The results "are strong testimony for the efficiency of the train pumping system for ventilation," says principal investigator Norman R. Pace of the University of Colorado, Boulder. The wind one feels while walking across a subway grate as the subway clatters beneath also demonstrates just how effective that system is, he says. The only obvious differences in the subway's microbial population are the somewhat higher proportion of skin microbiota, and the doubled density of the fungal population, which Pace suggests may be due to rotting wood. "I was impressed by the similarity of [subway] and outdoor air," he says.
The researchers used a high tech mechanism to collect air at around 300 liters per minute (L/min), a big jump on the previous state of the art, which swallowed 12 L/min.
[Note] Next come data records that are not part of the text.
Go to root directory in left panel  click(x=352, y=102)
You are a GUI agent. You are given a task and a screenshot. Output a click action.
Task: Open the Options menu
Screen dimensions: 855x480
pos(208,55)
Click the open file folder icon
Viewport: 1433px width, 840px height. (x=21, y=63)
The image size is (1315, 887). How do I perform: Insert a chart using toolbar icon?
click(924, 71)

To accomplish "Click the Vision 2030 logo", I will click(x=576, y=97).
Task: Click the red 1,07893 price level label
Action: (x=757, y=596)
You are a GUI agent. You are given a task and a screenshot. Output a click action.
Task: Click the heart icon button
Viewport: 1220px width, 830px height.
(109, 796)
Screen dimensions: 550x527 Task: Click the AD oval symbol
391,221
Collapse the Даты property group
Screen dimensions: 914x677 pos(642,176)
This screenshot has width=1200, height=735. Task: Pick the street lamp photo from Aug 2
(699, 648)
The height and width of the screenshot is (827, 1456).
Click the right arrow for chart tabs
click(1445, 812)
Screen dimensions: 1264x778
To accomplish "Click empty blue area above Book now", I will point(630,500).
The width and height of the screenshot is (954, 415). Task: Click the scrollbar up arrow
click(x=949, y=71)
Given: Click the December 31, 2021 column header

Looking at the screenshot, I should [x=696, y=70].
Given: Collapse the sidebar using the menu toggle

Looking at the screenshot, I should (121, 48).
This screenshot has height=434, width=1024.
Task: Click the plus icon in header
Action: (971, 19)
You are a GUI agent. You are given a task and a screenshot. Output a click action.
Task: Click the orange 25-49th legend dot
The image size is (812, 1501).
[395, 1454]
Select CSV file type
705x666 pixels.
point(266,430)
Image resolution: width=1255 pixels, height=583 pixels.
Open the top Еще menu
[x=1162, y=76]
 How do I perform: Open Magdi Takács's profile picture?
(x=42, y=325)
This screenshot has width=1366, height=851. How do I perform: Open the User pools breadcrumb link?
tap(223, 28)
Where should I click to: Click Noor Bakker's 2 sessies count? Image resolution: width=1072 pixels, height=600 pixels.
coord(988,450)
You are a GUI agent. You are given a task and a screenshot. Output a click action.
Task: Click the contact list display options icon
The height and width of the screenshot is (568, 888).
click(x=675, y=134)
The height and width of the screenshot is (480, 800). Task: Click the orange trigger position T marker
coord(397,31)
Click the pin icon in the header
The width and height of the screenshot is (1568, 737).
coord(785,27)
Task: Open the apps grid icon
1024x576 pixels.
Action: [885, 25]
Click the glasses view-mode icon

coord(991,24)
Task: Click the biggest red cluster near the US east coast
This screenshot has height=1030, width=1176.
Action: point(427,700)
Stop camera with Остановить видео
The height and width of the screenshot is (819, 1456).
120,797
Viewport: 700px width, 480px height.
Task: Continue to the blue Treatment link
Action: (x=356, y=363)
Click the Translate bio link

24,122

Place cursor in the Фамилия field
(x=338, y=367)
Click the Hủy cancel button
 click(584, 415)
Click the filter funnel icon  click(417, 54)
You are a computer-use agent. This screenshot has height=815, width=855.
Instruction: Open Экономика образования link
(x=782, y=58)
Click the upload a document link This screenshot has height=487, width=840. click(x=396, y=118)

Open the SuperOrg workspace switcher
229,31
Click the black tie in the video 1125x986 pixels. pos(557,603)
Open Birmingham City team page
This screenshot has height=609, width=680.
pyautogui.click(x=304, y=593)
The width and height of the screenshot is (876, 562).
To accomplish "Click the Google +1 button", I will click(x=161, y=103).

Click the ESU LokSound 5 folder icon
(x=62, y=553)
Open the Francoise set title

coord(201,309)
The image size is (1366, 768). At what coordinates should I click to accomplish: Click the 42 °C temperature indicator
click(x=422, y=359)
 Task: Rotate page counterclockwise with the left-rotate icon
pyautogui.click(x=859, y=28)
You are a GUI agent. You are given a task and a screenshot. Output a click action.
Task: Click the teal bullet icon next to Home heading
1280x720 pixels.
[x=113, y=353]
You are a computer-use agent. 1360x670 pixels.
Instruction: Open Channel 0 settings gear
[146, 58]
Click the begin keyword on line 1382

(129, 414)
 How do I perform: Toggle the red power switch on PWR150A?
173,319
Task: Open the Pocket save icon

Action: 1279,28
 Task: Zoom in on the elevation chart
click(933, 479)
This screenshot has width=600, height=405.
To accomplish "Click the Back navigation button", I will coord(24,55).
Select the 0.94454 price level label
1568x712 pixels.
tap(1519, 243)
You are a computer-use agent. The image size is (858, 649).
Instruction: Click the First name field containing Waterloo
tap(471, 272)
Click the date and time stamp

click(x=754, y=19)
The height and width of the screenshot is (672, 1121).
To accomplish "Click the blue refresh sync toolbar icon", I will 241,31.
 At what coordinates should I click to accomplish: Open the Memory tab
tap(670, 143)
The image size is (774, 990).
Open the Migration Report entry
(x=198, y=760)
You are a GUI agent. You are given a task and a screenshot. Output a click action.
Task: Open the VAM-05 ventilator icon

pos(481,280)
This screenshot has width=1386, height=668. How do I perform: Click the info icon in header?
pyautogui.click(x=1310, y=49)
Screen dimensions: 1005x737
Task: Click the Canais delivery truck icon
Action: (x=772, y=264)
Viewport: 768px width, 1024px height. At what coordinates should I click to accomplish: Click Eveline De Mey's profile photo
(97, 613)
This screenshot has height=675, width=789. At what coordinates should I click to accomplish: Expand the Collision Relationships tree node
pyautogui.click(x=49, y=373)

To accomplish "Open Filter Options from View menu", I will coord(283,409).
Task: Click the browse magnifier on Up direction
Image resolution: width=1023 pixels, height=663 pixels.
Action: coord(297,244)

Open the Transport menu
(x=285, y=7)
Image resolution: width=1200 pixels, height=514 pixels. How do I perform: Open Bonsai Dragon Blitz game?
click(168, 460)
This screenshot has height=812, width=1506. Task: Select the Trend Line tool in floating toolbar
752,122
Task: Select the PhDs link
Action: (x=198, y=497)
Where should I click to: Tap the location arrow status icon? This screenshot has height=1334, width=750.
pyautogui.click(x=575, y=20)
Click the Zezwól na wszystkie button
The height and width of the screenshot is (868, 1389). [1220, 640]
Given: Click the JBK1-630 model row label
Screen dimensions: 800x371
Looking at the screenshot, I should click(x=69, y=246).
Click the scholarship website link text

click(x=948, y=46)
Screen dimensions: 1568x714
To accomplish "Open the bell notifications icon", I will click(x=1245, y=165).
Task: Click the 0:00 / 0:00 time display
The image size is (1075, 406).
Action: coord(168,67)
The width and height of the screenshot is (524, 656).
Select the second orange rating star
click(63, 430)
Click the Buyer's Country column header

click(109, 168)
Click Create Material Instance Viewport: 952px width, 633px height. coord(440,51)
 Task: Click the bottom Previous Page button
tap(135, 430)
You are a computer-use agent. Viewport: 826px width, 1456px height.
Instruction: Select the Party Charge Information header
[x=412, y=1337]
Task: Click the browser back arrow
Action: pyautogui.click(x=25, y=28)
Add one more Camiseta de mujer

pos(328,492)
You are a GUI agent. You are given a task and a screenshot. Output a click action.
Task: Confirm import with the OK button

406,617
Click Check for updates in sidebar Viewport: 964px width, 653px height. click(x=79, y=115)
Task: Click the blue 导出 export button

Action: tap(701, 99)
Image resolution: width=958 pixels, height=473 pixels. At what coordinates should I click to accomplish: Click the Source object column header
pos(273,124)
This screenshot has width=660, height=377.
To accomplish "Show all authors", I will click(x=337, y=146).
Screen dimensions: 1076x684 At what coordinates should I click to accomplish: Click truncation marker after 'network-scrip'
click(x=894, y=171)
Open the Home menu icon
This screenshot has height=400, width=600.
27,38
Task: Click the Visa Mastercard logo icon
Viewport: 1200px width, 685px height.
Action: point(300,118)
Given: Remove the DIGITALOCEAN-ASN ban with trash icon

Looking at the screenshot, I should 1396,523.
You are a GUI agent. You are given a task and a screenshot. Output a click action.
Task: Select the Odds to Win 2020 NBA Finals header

That enabled collecting sufficient volume of air—a couple of cubic meters—to take the bacterial census within 20 minutes, instead of after "hours," says Pace. And analysis by sequencing is far faster and more thorough then using culture.
Pace notes that until now, the microbial content of subway air was unknown, and that the microbiology of indoor air is an emerging field of scientific inquiry. His research was funded by the Alfred P. Sloan Foundation, through its Microbiology of the Built Environment program, which has made 64 grants totaling $28 million to date.
"While it is difficult to predict what will be discovered on the frontier of scientific inquiry, the opportunity exists to better understand these complex microbial ecosystems and how they affect health and the environment. We expect that someday this knowledge will influence design and construction practices and other industrial processes," says Paula Olsiewski, program director, Alfred P. Sloan Foundation.